According to the Sun-Times, to raise the $8 million to spring Rezko out of jail in April, in addition to the $2 million worth of property pledged by Alsammarae, six people who are “current or former state employees,” also put up property.
The list has three current employees from Rumman’s former Department of Central Management Services, including Jenan Shamoun, Donald Lynch, and Mustafa Abdalla.
A state employee familiar with the hiring of the employees told the Associated Press that CMS personnel were pressured by then-director Rumman to hire them
Campaign records show Mustafa Abdalla gave Obama $1,000 on June 30, 2003.”
Evelyn Pringle Curtain time for Obama part 2
“Feds track Obama’s visits to Rezko
In the media, Obama always made it sound like he rarely saw Rezko, saying they met for breakfast or lunch once or twice a year. However, the FBI mole John Thomas helped investigators “build a record of repeat visits to the old offices of Rezko and former business partner Daniel Mahru’s Rezmar Corp., at 853 N. Elston, by Blagojevich and Obama during 2004 and 2005,“ according to the February 10, 2008 Sun-Times.

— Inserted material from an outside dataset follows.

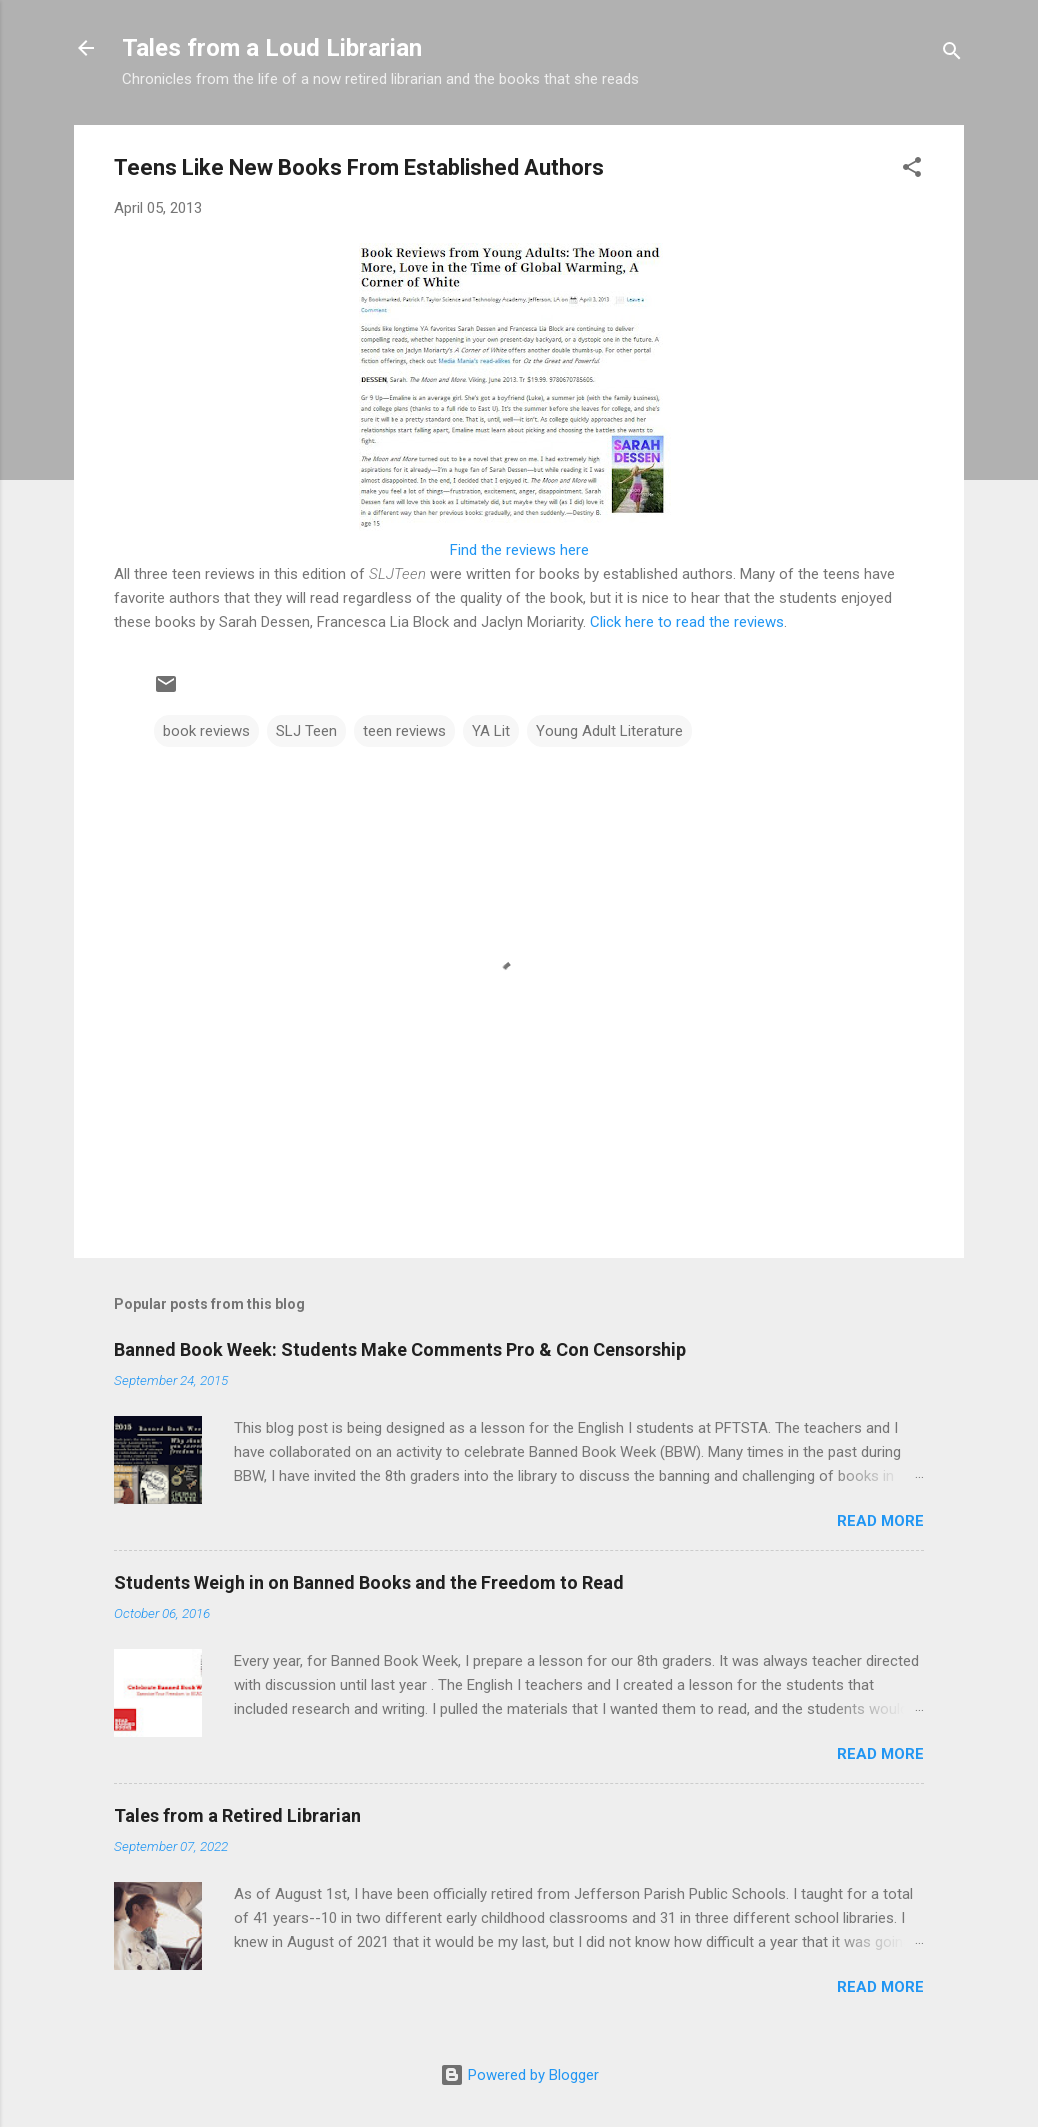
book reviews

During his March 14, 2008 interview, the Times told Obama, Thomas is an FBI mole and he “recently told us that he saw you coming and going from Rezko’s office a lot.”
“And three other sources told us that you and Rezko spoke on the phone daily.”
“Is that true?” the reporter asked.
“No,” Obama said, “That’s not accurate.”
“I think what is true,” he said, “is that, it depends on the period of time.”
“I’ve known him for 17 years,” Obama stated. “There were stretches of time where I would see him once or twice a year.”
He told the Times, “when he was involved in finance committee for the U.S. Senate race, or the state senate races, or the U.S. Congressional race, then he was an active member.”
“During the U.S. Senate race, there’s be stretches of like a couple of weeks – for example prior to him organizing the fundraiser that he did for us – where I would probably be talking to him once a day to make sure that was going well,” he said.
“But the typical relationship was one that was fond,” he added. “We would see each other.”
“But there would be no reason for me to be seeing him that often,” he stated.
This issue may be sorted out soon enough because Fitzgerald’s charts matching up Obama’s contributions, visits and calls are bound to be every bit as thorough as the ones produced to prove Rezko is guilty as charged in the first trial. They simply were not produced because they were not needed to prove the defendant guilty in the first case.
As an example of what records might be squirreled away, consider that an FBI agent presented a chart to the jury on April 28, 2008, showing 257 calls from Rezko’s phones to Blagojevich’s chief of staff, Lon Monk, between March 2004 and May 2004 alone.”
Evelyn Pringle articles
We may never know the full extent of Alonzo Monk’s role in crime and corruption due to his guilty plea. One thing is certain, just as in the case of Blagojevich, Rezko and Obama, what we do know is just the tip of the iceberg.